Very slow performance when aggregate on node property

Hello,

I'm experimenting with Neo4j for the past 4 months and I'm progressively migrating my production environment from MySQL to Neo4j. I think Neo4j is a great database and is very good to model relationships in my data. But for some simpler queries, it is much slower than MySQL. I'm having a specific hard time when I try to query aggregated data, for some queries, it is 40x slower than the corresponding one in MySQL. I'll provide an example.

I have this data model in Neo4j:

.

And I want to get the aggregated students effort (questions answered and time spent studying) of all schools from a school manager to display in a dashboard for him. So I make this query:

match (:SchoolManager{schoolManagerId:"3aeb3009-07ca-48ae-b0c8-78b9f8f96bd9"})-[:MANAGER_OF_SCHOOL]->()<-[:CLASS_OF_SCHOOL]-()<-[:STUDENT_OF_CLASS]-()-[:ANSWERED]->(sa:StudentAnswer)
where sa.createdAt >= datetime("2020-01-01") and sa.createdAt <= datetime("2020-11-20")
return {questionsAnswered: count(sa), timeSpent: sum(sa.timeSpent)}

This query takes almost 16K ms. This is the PROFILE for the query:

In MySQL, the corresponding query is something like this:

select count(*) as questionsAnswered, sum(qa.timeSpent) as timeSpent from school_managers.users as sm left join schools.schools_members as sm on sm.user_id = sm.id left join schools.schools_classes as sc on sc.school_id = sm.school_id left join schools.schools_classes_members as scm on scm.school_class_id = sc.id left join quizzes.quizzes_attempts as qa on qa.user_id = scm.user_id where sm.id = 1 and qa.created_at >= "2020-01-01" and qa.created_at <= "2020-11-20";

It's much uglier, but much faster too, it runs in about 600 ms.

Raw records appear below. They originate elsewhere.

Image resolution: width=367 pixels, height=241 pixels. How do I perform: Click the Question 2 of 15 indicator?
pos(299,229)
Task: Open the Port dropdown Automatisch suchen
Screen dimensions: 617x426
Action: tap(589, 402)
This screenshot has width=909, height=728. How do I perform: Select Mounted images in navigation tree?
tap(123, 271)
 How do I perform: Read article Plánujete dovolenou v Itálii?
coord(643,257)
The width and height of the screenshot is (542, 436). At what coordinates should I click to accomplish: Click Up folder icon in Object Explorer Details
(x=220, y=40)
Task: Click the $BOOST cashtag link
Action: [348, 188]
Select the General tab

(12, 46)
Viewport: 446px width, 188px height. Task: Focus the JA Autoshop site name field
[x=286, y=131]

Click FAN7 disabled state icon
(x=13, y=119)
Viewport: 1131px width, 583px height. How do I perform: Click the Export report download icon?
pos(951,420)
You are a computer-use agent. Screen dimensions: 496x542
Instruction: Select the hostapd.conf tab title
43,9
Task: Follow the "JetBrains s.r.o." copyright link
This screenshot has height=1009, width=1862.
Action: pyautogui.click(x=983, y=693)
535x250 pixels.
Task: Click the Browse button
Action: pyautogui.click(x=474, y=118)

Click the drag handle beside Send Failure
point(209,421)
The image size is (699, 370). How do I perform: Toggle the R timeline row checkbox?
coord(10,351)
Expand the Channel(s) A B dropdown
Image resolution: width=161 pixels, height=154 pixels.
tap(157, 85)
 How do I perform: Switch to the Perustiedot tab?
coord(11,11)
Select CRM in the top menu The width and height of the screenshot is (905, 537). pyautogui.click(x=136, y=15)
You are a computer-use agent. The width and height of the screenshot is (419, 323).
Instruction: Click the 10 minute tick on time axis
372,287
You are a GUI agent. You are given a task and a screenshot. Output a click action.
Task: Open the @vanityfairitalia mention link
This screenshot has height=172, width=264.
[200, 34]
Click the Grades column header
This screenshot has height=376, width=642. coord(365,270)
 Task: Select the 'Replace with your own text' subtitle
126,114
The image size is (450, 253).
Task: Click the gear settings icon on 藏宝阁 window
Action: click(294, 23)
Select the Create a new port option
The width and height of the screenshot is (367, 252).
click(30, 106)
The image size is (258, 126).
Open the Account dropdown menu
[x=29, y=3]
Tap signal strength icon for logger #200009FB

I already searched a lot online and know that the slowness is aggravated by the aggregation on a node property in sum(sa.timeSpent). If I don't access this node property, the query time decreases by half (which is still slow).

I little more info on my data:

  • :SchoolManager ~ 200 nodes
  • :School ~ 200 nodes
  • :SchoolClass ~ 1K nodes
  • :Student ~ 20K nodes
  • :StudentAnswer ~ 6M

I have indexes on :SchoolManager.schoolManagerId and :StudentAnswer.createdAt.

I'm using Neo4j Aura instances with 2GB RAM and 1 CPU. My browser and server configs are:

  • Neo4j Browser version: 4.1.4
  • Neo4j Server version: 4.0.0 (aura)

Is there something that I can do to improve the performance of this Neo4j query? Or for this kind of aggregated data on a property MySQL will always be a better choice?

I think 20 seconds down to 3 seconds with better hosting option is great. Currently my workload is taking 10 seconds to complete, so it sounds like once I start paying for the Aura DB, that it should be useable as is. I have a plan though, if it ultimately is too slow. Keep for dev purposes and slowly migrate to a custom drop-in-replacement for Neo4j. That way all the application code stays exactly the same, I would just need to custom write perhaps the python Neomodel wrapper. Just the functions that I use.

Hii, try rephrasing your query to filter first.
something like this
match (sa:StudentAnswer) where sa.createdAt >= datetime("2020-01-01") and sa.createdAt <= datetime("2020-11-20")
with sa
match (:SchoolManager{schoolManagerId:"3aeb3009-07ca-48ae-b0c8-78b9f8f96bd9"})-[:MANAGER_OF_SCHOOL]->()<-[:CLASS_OF_SCHOOL]-()<-[:STUDENT_OF_CLASS]-()-[:ANSWERED]->(sa)
return {questionsAnswered: count(sa), timeSpent: sum(sa.timeSpent)}